En El País suelen aparecer diariamente artículos de opinión donde escritores reconocidos, columnistas prestigiosos, pensadores o, incluso, personajes políticos de cierta importancia comentan asuntos de actualidad y acontecimientos relevantes. Este es el caso de la novelista Elvira Lindo quien, el 12 de enero de 2011, muestra su preocupación por el hecho de que los niños y las niñas juegan cada vez menos en la calle.

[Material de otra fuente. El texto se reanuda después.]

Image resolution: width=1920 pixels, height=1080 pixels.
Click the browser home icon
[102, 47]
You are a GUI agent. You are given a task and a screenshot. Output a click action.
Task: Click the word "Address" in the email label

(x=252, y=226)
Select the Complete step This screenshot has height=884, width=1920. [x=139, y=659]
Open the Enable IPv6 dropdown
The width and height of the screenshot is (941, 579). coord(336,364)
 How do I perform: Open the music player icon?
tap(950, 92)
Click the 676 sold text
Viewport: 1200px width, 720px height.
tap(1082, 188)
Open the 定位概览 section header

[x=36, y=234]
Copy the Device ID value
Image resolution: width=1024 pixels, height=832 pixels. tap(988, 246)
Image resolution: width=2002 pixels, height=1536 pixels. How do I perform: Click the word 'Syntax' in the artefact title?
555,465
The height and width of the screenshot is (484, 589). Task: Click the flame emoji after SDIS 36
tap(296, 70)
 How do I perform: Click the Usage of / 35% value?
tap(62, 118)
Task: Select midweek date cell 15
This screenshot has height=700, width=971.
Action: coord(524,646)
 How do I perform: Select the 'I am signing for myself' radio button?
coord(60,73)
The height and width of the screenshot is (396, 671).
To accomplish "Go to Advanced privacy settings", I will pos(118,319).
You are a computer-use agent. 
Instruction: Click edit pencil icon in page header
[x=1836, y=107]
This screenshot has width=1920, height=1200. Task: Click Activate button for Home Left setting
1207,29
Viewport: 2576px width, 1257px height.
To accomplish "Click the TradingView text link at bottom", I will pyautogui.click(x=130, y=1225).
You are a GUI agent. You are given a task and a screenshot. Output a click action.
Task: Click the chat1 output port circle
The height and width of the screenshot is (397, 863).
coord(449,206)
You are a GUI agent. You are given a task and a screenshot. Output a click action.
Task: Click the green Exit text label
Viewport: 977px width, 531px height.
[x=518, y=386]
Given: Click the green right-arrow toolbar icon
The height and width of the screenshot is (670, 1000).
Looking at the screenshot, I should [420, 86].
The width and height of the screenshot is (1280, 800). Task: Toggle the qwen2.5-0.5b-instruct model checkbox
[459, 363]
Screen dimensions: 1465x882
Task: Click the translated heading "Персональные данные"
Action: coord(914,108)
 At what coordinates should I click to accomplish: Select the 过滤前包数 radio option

Y es verdad que cada vez hay menos niños que juegan al clásico juego de fútbol en alguna plaza, o niñas que salten a la comba o al elástico, o chavales que correteen por las aceras o en bicicleta o tan solo ‘exploradores’ (como imaginábamos ser) que busquen hasta en el último rincón para ser explorado .Ahora solo se ve niños muy pequeños acompañados por sus padres, jugando en los toboganes o en los columpios de los escasos parques que hay en las ciudades, ya que cada vez crean menos parques para que puedan disfrutar los niños. También tenemos que fijarnos que los pocos parques que quedan están desgastados e incluso en algunos los columpios están rotos.

Por otro lado, es cierto que algunos barrios son peligrosos y ahí podemos ver reflejado el escaso número de niños y niñas que se atreve a jugar a juegos tradicionales como el escondite a policías y ladrones. Tal vez por esto aumenta los juegos de ordenador, las videoconsolas y las playstations, que tanto se están adueñando con los niños de hoy en dia.
Pero no debemos de olvidarnos que detrás de una red social puede haber peredastas, enfermos mentales, violencia, acosos entre otros.
De modo que al final, muchos padres no se dan cuenta que puede ser más peligroso:, conectarse a una cuenta abierta en Tuenti, o cualquier red social de la actualidad que jugar al futbol o a las casitas o la comba en la calle.

Rocio Rodriguez Ruiz dijo...


La rayuela, el pescar, el escondite, las casitas, el pañuelo, las chapas, los partidillos de futbol… Juegos que han marcado nuestra infancia, juegos en la calle, una calle llena de vida infantil. ¿Qué ha sido de estos juegos en la calle? ¿Y de las calles llenas de niños jugando?

Elvira Lindo nos presenta un tema con muchos puntos de discusión, siendo este un reflejo de la actualidad. Las ciudades, sobre todo han experimentado un increíble desarrollo urbano, las calles se han vuelto más peligrosas e inseguras y esto ha provocado el temor de muchos padres a la hora de permitir a sus hijos jugar en la calle, lo que ha provocado que estos juegos; totalmente necesarios para el desarrollo social de los niños debido a que suponen la necesidad de cooperación, rivalidad, el saber perder y luchar por ganar, además de un desarrollo físico e intelectual, sean sustituidos por los famosos videojuegos u ordenadores. La presencia de estos aparatos en la vida de los niños de hoy en día es inevitable, y no supone inconveniente alguno siempre y cuando se haga un uso regulado y adecuado de ellos, pues por el contrario, son herramientas a través de las cuales podemos beneficiarnos y que incluso también aportan cierto desarrollo y aprendizaje para los niños siempre y cuando, lo dicho, hagan un uso apropiado de ellos, pues si no es así puede derivar en problemas de gran relevancia que ya afectan a gran parte de la población infantil de hoy en día como la dependencia que son capaces de desarrollar estos aparatos, el aislamiento de los niños, que repercutirá entonces a la hora de relacionarse con los demás, de afrontar problemas y desenvolverse en la vida, cosa a la que favorecen totalmente los juegos antes mencionados. En definitiva, como dice Elvira Lindo “esto nada tiene que ver con un terror a las pantallas sino con la defensa de un tipo de juego necesario para hacer de los niños seres sociales.”

En mi opinión, los padres deberían prestar más atención a los problemas que pueden provocar dichos aparatos en el comportamiento de sus hijos y no ser tan permisivos, ni basarse en el hecho de que las calles son más peligrosas para comprender o tomar con naturalidad un uso sobrepasado de estos aparatos, ni consolarse en que este uso está de moda y que repercute en la mayoría de niños, si no que por el contrario deberían de fomentar el entretenimiento de sus hijos a través de los juegos populares, que como podemos comprobar han sido y serán una herramienta de formación imprescindible para hacer de los niños personas competentes, extrovertidas y con capacidad de desenvolverse, pero sobre todo, para hacer de ellos personas sociales.